La paradoja de las APP: crítica discursiva pero aplicación práctica en proyectos estratégicos
La reciente adjudicación del corredor vial El Estanquillo-Popayán representa un hito fundamental para el desarrollo del suroccidente colombiano. Este megaproyecto, que involucra una inversión cercana a los 8,8 billones de pesos, permitirá intervenir más de 270 kilómetros de vía en un corredor estratégico para la movilidad de carga y pasajeros entre los departamentos de Nariño y Cauca.
Lo más significativo es que este contrato quedó en manos de un consorcio internacional liderado por una firma británica y se estructuró bajo el esquema de asociación público-privada (APP). Este hecho adquiere especial relevancia cuando se analiza en el contexto de las declaraciones y políticas recientes del gobierno nacional.
Discurso versus realidad en la infraestructura nacional
A lo largo de la administración del presidente Gustavo Petro ha predominado una narrativa crítica frente al modelo de participación privada en el desarrollo de grandes obras de infraestructura. Desde distintos frentes del Ejecutivo han surgido reparos respecto a las concesiones, cuestionamientos a los compromisos fiscales asociados a los contratos de APP y llamados a un mayor protagonismo del Estado en la ejecución de proyectos estratégicos.
Sin embargo, una revisión detallada de las decisiones concretas adoptadas durante los últimos años revela una contradicción evidente: los únicos cuatro proyectos de infraestructura que esta administración ha adjudicado recurrieron precisamente a esquemas de participación privada.

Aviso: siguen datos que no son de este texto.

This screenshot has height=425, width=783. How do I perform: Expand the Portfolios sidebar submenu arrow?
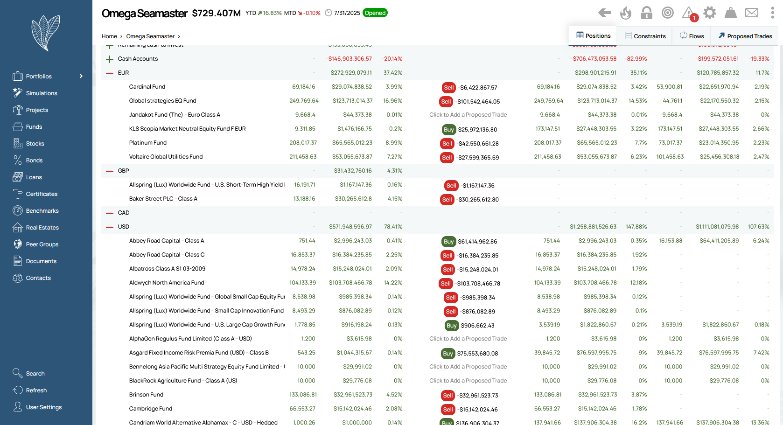(x=81, y=77)
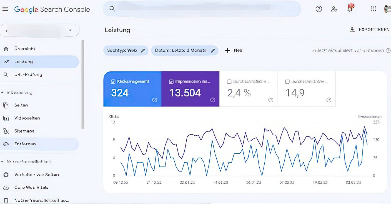391x204 pixels.
Task: Disable the Impressionen metric card
Action: click(x=171, y=81)
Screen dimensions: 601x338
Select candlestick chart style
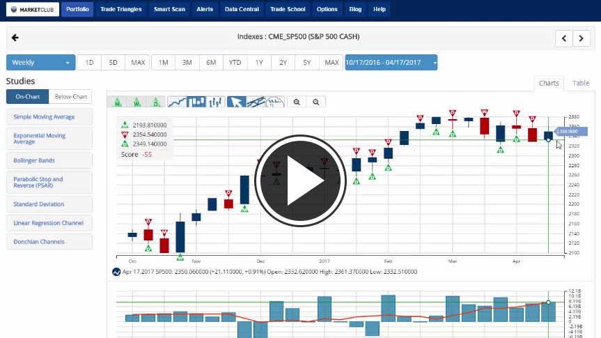pyautogui.click(x=197, y=102)
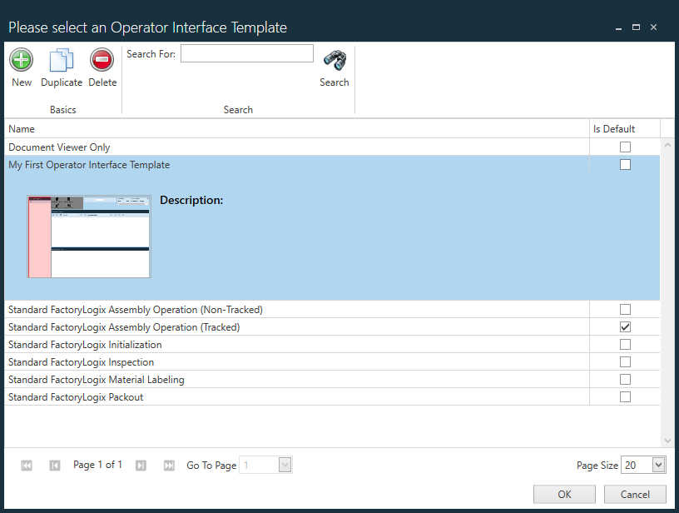Duplicate the selected template
The height and width of the screenshot is (513, 679).
(62, 60)
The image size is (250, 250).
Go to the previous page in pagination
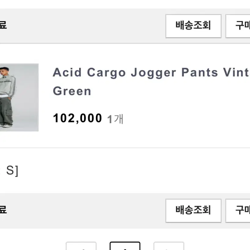click(81, 246)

Además del corredor El Estanquillo-Popayán, esta lista incluye el corredor férreo entre La Dorada y Chiriguaná, la restauración del canal del Dique (licitada en el gobierno anterior de Iván Duque) y la ampliación del aeropuerto Rafael Núñez de Cartagena, como iniciativa privada para optimizar la capacidad operativa de una terminal aérea que ha registrado uno de los mayores crecimientos de tráfico en el país.
La realidad fiscal impone pragmatismo
Según información del Ministerio de Hacienda, tras el decreto de recorte y la definición de vigencias futuras para 2025, proyectos estratégicos como Mulaló-Loboguerrero y la recuperación del canal del Dique no recibieron nuevas asignaciones presupuestales. En el caso específico del canal del Dique, apenas se mantuvieron 74.120 millones de pesos, únicos recursos que escaparon al ajuste fiscal implementado por el gobierno.
Este panorama confirma una realidad ampliamente conocida en el sector de infraestructura: la magnitud de las inversiones requeridas frecuentemente supera la capacidad del presupuesto público nacional. En este contexto, la participación privada deja de representar un debate doctrinario o ideológico y se convierte en un instrumento práctico indispensable para materializar proyectos de gran escala que el Estado no puede financiar por sí solo.
Estabilidad institucional atrae capital internacional
El hecho de que un consorcio internacional encabece el proyecto de El Estanquillo-Popayán tampoco resulta menor. Durante las últimas décadas, Colombia ha construido un marco institucional que, con avances graduales pero consistentes, ha ofrecido reglas de juego estables para la inversión en infraestructura.
Esa estabilidad normativa y contractual permitió atraer capital internacional, estructurar proyectos complejos y consolidar una reputación que todavía genera confianza en los mercados globales. Sobre esa base institucional han avanzado muchas de las grandes obras que hoy conectan al país.
La contratación de la vía El Estanquillo-Popayán no solo representa un avance crucial para la integración del suroccidente colombiano, sino que también deja una lección de pragmatismo en la gestión pública: cuando llega el momento de acometer obras estratégicas para el desarrollo nacional, la realidad concreta de la infraestructura suele imponerse sobre las narrativas políticas o ideológicas.
Esta paradoja entre el discurso crítico hacia las APP y su aplicación práctica en los proyectos más importantes del gobierno actual plantea reflexiones profundas sobre la coherencia en la formulación e implementación de políticas públicas de infraestructura, un sector vital para la competitividad y el desarrollo regional de Colombia.